Review Summary: Matthew Robert Cooper has something incredibly special to bestow upon listeners here.1 of 1 thought this review was well written
Matthew Robert Cooper has something incredibly special to bestow upon listeners. It is the gift of feeling through music; the ability to convey emotion through subtle shifts in tone and pace. It is the ability to speak of lost love, or a forlorn feeling of loneliness without using words or vocals. His moniker Eluvium has put out heartbreakingly beautiful instrumental albums for years now, and there is no reason to put this release up as one of his finest. The glacial sounds on "Miniatures" are a perfect melding of the two main sounds that he has perfected on albums past; the piano pieces are at once strikingly haunting and starkly different than the lush soundscapes created on other tracks. The strength of this album is not that the songwriting is brilliant (which it is), but rather that the variation of the tracks allow for the progression of songs to ebb and flow perfectly without sounding to similar to each other. That is an unfortunate pitfall of many musicians that take an entire album on by themselves; each track bleeds into the next, and by the end of the album, the listener is begging for the end of the monotony. The brilliance of Cooper is that he is intelligent on this release especially in terms of choosing the right progession for the listener. The choices that were made on how the album progresses track by track allow for one to hear a gentle and heartbreaking piano melody one track, and then get hit hard by a dense, yet expansive ochestral sound with the next track. It takes away the obvious limitations of the genre, and allows for the variation to play an active role in reeling the listener in for an experience of highs and lows, rather than listening to an album that gently drowses away.

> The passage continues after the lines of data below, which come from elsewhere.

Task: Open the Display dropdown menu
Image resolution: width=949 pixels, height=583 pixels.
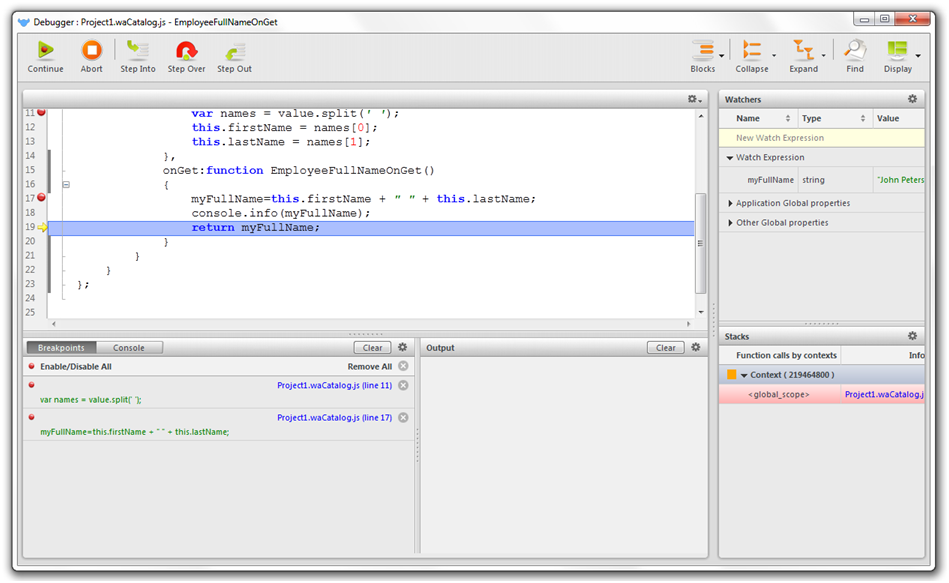Action: point(918,55)
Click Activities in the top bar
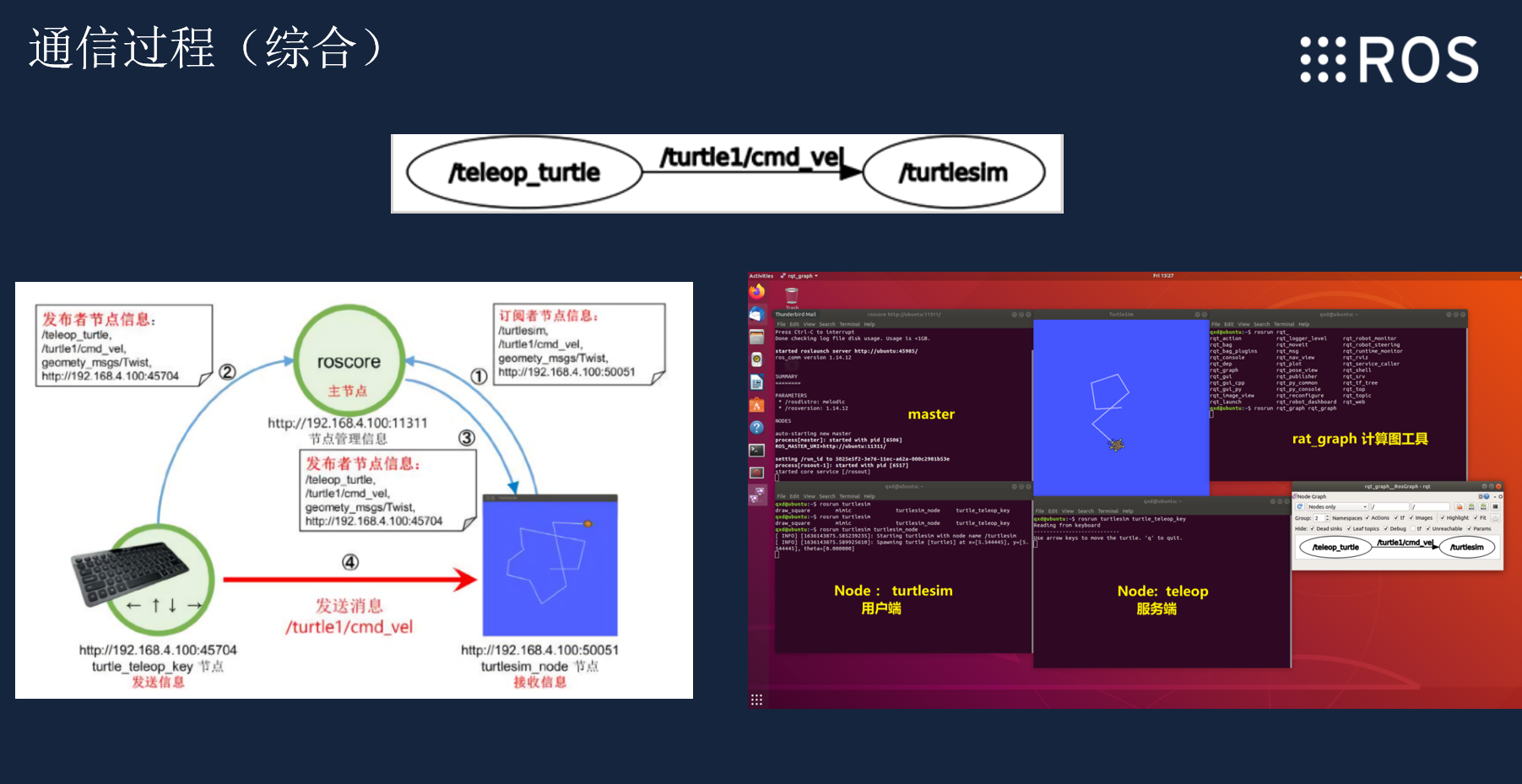Screen dimensions: 1522x784 coord(761,276)
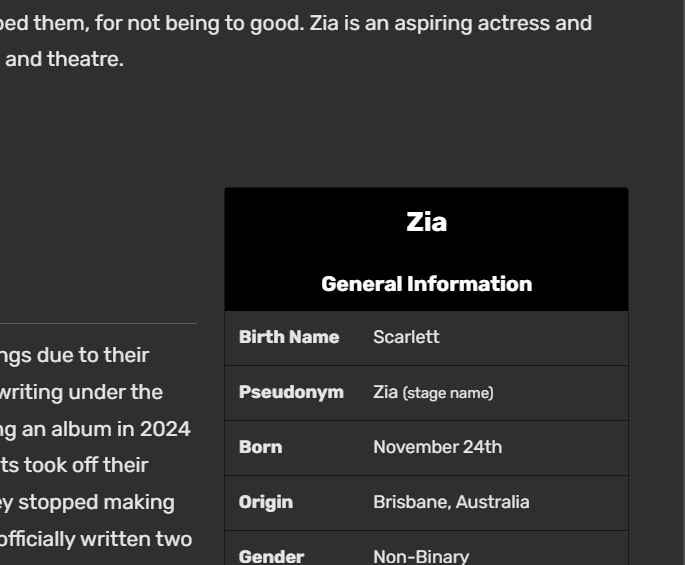
Task: Select the Birth Name label
Action: coord(289,337)
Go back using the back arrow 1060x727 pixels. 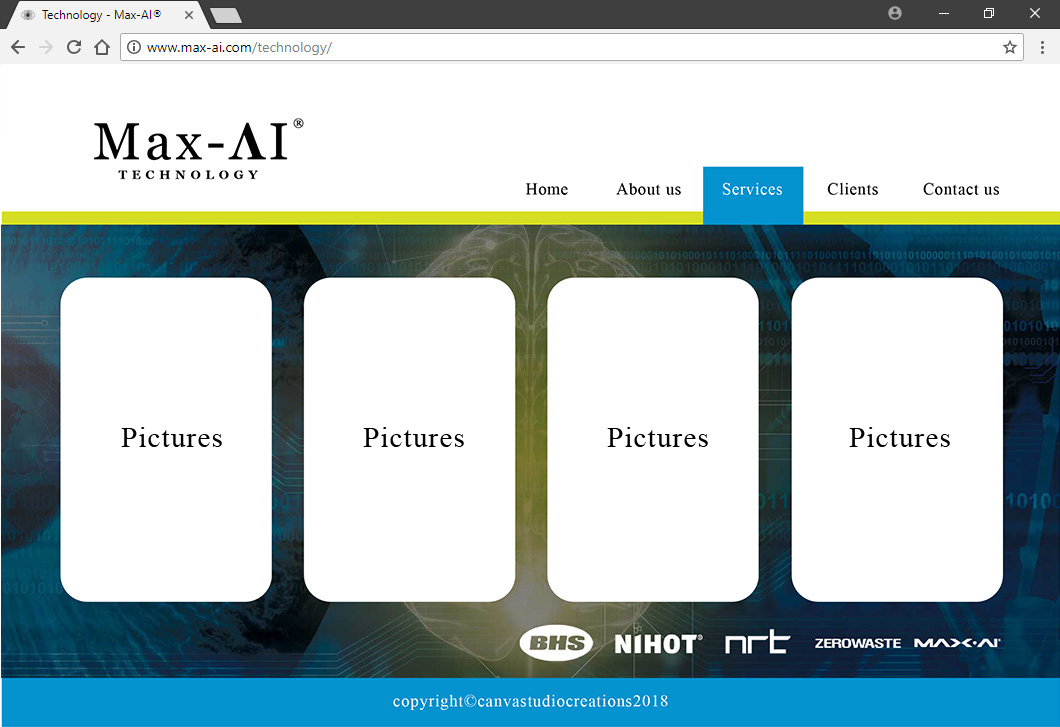click(17, 46)
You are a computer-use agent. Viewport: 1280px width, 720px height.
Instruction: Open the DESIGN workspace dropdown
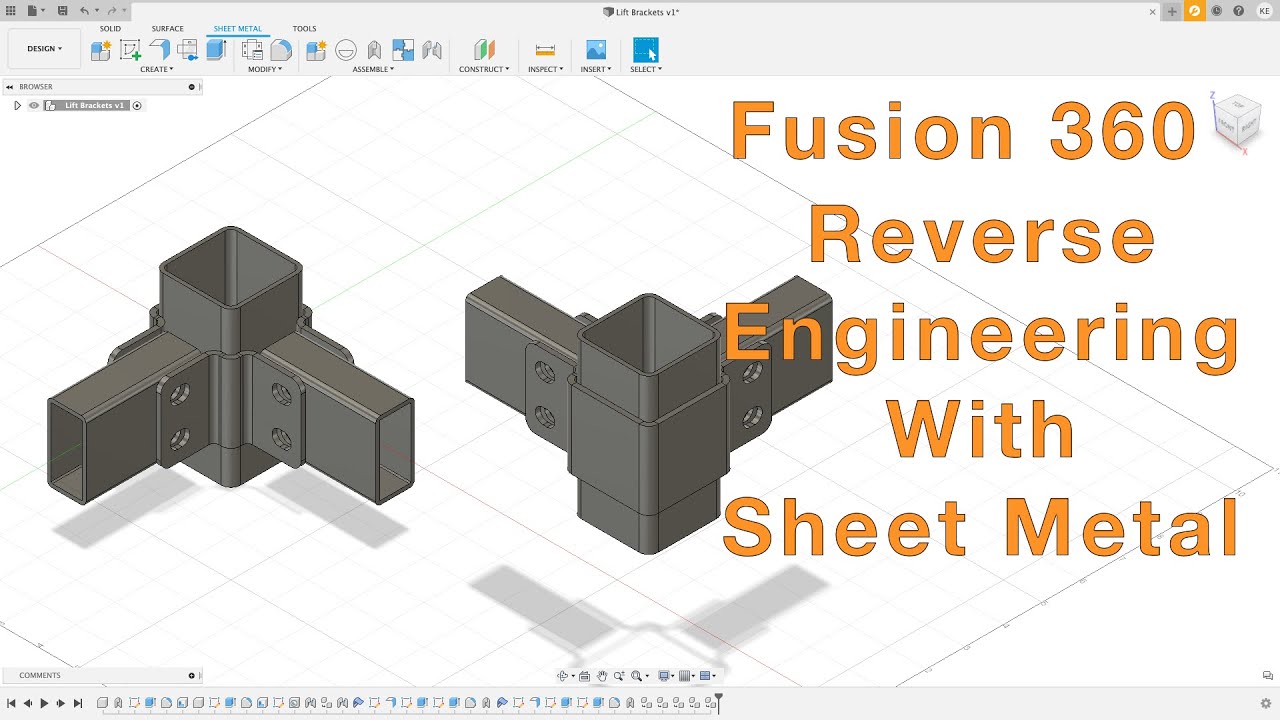tap(44, 48)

"Miniature 1" starts off as reverb-laden masterpiece. Its sorrowful nature hints at beauty and nostalgia while repeating the same structure over and over. It is wholly affecting, and swallows the listener whole. The straightforward piano piece that follows is both short and telling, as one can tell the alternating sounds of the album strategically allows for variation without it seeming to be jarring. It flows from track to track, allowing sounds of happiness and jubiliation to punctuate the beautiful melancholy. This music is for the listener that wants to get lost in music, to become a recluse in a beautiful soundscape that no one can touch for a short while. The transition from piano to organ in "Miniature 5" is nothing short of startling, but the patterns of "Miniature 4" can be detected, and one can tell that Cooper was not ready to give that gorgeous melody up quite yet. The sound of pages flapping towards the end of "Miniature 7" is precisely why this album works so well; it is the details that create world within the music. At 34 minutes in length, this album does not overstay its welcome in the least, and the brevity of most songs allow for the ideas to not become stale or overdone. In this way, it stays in your head long after the last notes fade out slowly on "Miniature 9".

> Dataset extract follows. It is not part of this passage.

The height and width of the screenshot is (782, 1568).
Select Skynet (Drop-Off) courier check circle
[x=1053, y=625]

There is beauty and substance to be found on this record, and it does not hide or shy away from what it really is. This is an album that people will love or hate, depending on music taste. Many may find it too subtle to enjoy, too low-key to fully embrace it as a work of art. But for those that delve into this release, many will find an album that speaks to them without words, the way that a painting will move one to tears without motion. The devil may be in the details, but the details of this release are what keeps me coming back to this album over and over again to replay the home movies of my life in my head. The trials and tribulations of adulthood are given a soundtrack here, and what a sorrowful yet redeeming one it is.